Patrick, therapy dog in training, provides fun, support to Saint Patrick High School students
by BRIAN NADIG
A therapy dog in training has been providing fun and support every Wednesday this school year at Saint Patrick High School, 5900 W. Belmont Ave.
Patrick, a Goldendoodle, has his own school identification card and greets students as they walk into the school.
“Our kids have a lot of fun (with Patrick),” said counseling department chair Joe Smailis. He added the school administration was very open to the idea and that students and teachers have welcomed Patrick’s presence.
Melisa Moroko, a parent of a Saint Patrick student, said that she got the idea to bring Patrick to the school after she saw how well he interacted with inmates at Cook County Jail, where she volunteers in the garden.

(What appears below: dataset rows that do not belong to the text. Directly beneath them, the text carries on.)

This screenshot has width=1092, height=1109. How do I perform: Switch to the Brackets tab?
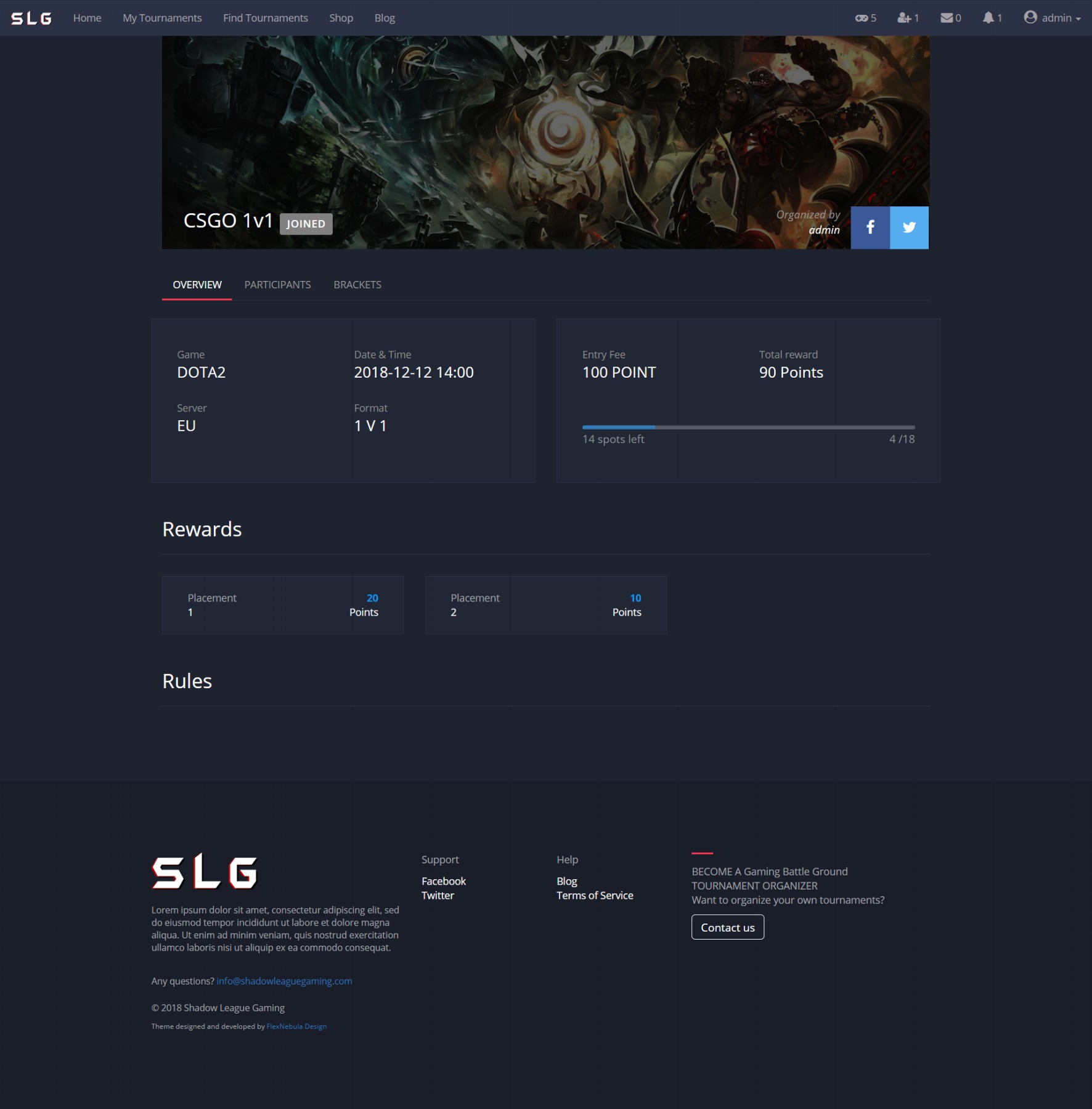click(357, 285)
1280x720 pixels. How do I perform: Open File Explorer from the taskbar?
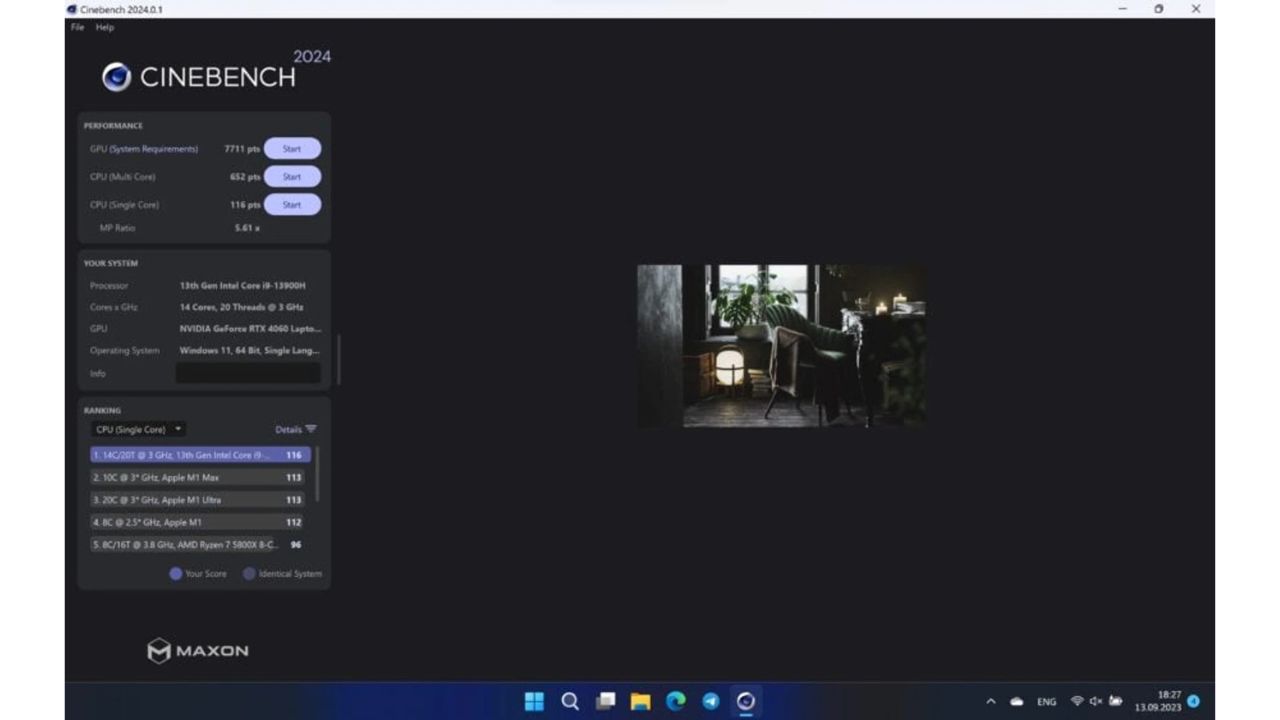641,701
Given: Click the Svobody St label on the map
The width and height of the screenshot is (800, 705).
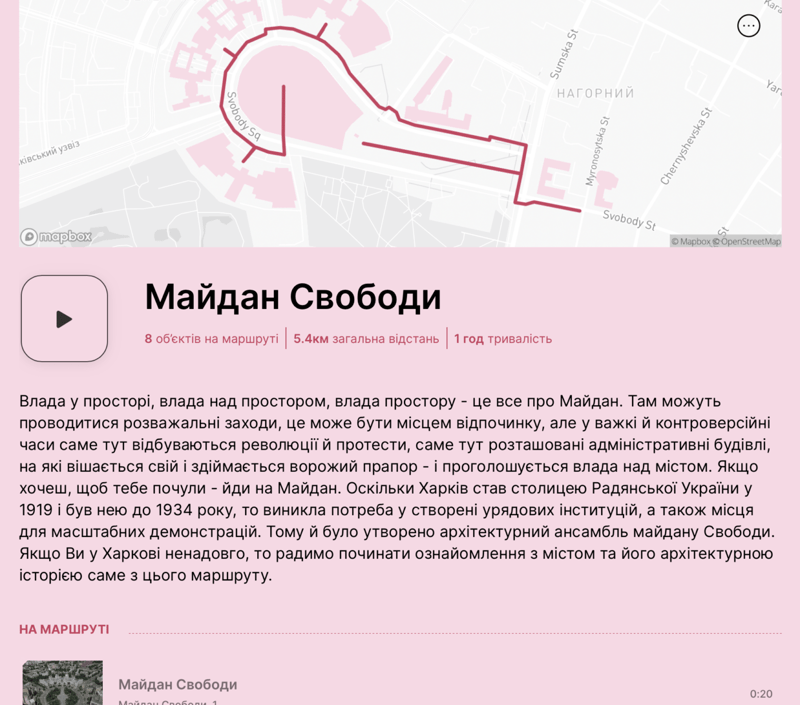Looking at the screenshot, I should (x=629, y=218).

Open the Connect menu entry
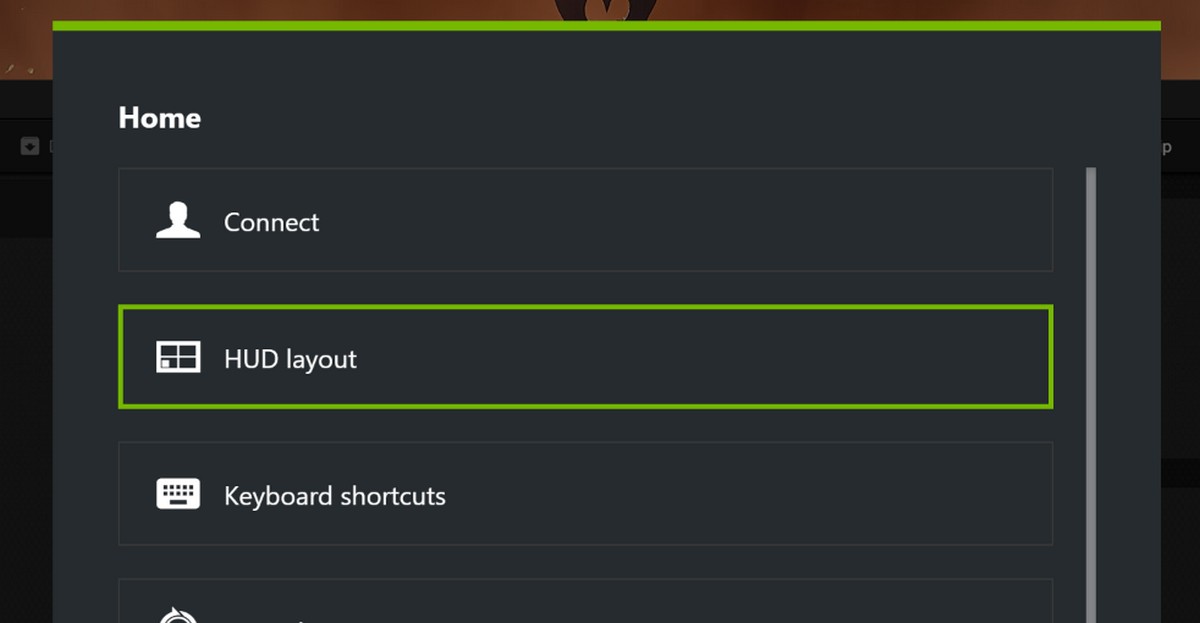click(271, 222)
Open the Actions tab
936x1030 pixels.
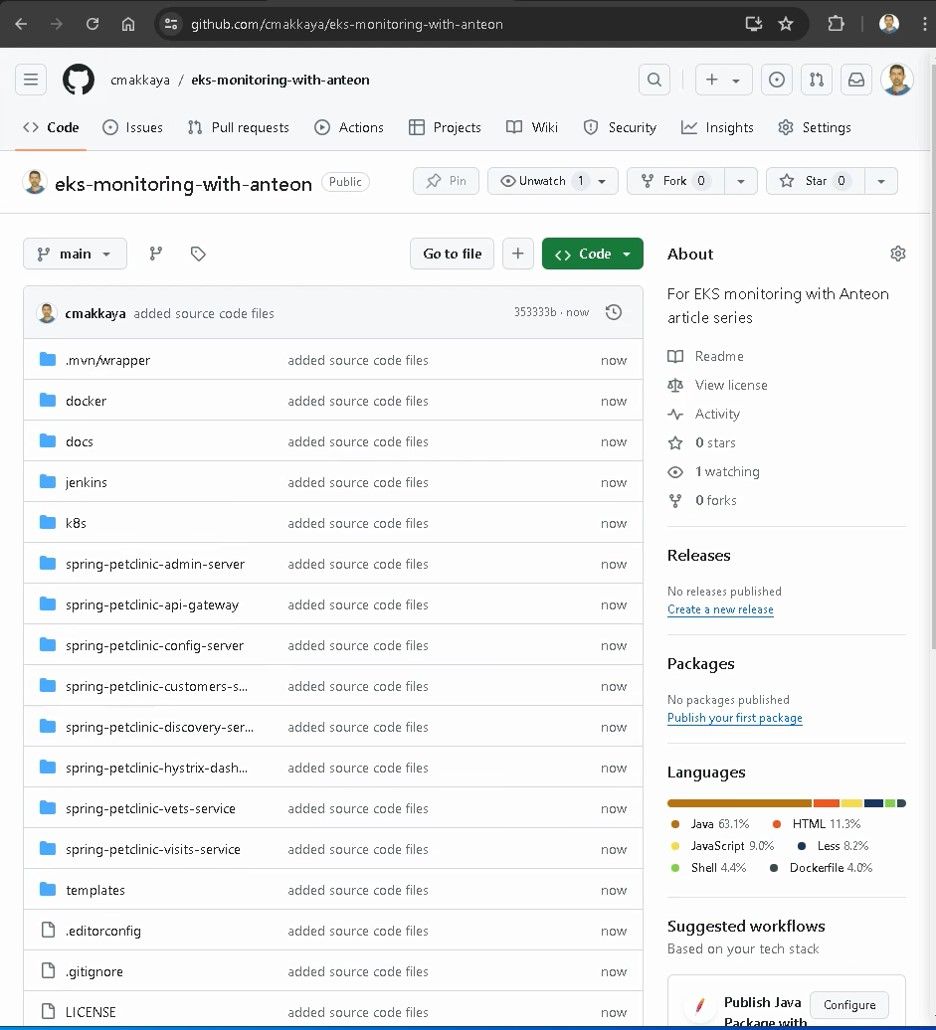(x=349, y=128)
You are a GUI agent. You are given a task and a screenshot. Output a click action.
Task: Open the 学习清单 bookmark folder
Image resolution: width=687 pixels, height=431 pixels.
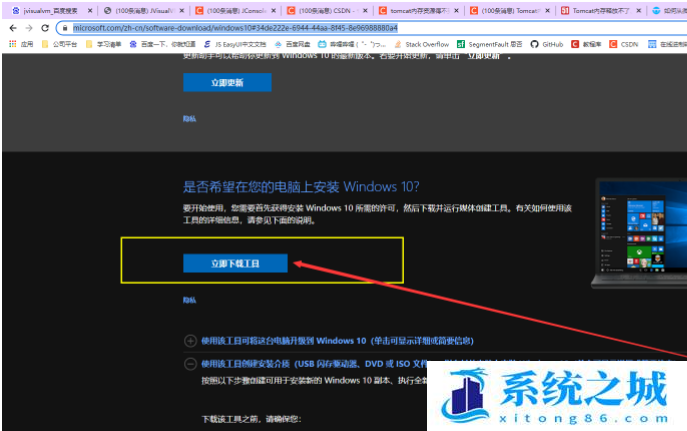pyautogui.click(x=104, y=45)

Once classes start, Patrick is taken to the library where he has water and a bed, Moroko said. He will be taken to a class when requested by a teacher, and sometimes he greets students in a hallway, and they roll a ball for him to fetch.
If Patrick can cheer up just one student who is having a bad day, having him at school is worth it, Moroko said. “The whole point of a therapy dog is to share Patrick with other people,” she said.
Moroko said that last year she learned about Patrick on social media through a dog rescue group and described to bring him into her family. He will be two-years-old in November.
The school recently held a “shadow day” in which junior high students visit for a day, and Patrick was well received by the prospective freshmen. “They couldn’t believe the school had a dog,” she said.